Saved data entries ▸
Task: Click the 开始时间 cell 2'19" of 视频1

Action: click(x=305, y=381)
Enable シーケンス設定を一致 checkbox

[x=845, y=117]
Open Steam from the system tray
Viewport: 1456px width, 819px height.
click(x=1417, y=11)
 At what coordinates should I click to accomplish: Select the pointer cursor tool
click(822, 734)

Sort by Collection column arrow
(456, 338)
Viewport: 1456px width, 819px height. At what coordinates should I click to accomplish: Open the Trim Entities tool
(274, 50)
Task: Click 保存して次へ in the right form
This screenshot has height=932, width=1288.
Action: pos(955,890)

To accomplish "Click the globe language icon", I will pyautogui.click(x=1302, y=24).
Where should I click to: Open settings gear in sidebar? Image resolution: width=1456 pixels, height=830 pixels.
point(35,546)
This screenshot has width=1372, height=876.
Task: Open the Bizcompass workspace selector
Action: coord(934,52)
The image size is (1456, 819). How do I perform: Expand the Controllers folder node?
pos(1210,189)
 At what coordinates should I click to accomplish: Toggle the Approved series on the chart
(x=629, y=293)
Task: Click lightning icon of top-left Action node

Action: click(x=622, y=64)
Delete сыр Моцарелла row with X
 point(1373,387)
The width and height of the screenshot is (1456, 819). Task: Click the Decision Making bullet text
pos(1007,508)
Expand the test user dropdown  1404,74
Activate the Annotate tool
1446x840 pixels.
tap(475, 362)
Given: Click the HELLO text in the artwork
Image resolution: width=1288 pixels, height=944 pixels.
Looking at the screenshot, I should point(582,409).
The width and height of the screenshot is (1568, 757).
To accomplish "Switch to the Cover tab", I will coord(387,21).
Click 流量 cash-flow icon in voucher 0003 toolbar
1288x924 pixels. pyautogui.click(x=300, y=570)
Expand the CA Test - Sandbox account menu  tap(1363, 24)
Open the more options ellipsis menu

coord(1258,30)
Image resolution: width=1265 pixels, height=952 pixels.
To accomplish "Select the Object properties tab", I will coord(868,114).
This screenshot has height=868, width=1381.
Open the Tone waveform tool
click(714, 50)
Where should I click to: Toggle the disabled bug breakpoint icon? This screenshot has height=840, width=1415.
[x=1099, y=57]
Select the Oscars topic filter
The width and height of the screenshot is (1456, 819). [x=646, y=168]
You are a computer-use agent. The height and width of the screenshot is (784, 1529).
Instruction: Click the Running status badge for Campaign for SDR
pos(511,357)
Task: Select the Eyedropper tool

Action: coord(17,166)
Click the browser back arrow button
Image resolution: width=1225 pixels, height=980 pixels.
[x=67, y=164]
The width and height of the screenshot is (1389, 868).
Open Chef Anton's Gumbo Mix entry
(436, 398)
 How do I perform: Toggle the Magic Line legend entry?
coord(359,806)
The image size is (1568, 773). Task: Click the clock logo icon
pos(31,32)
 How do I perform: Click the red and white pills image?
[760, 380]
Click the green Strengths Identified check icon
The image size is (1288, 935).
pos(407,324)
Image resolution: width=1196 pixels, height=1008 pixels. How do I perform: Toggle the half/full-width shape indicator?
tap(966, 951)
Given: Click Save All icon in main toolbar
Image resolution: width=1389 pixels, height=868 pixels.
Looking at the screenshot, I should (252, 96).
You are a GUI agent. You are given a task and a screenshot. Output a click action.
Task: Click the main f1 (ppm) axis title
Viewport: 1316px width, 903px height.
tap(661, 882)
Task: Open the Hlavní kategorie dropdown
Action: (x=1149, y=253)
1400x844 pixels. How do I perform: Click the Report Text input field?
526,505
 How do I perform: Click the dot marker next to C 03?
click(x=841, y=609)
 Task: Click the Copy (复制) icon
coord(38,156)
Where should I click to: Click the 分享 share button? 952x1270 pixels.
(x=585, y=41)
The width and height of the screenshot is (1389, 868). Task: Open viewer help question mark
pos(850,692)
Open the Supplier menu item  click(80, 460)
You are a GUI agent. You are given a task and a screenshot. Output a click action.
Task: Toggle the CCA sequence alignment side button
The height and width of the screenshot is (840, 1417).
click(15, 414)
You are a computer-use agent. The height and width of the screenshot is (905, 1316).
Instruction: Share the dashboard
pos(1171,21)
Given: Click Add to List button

DESCRIPTION OF THE TASK ▸ Search the entries for the string "computer" and collect each line that has it.

ANSWER AREA ▸
You are a computer-use agent. The height and width of the screenshot is (784, 1529).
You are a computer-use agent. The height and width of the screenshot is (905, 1316).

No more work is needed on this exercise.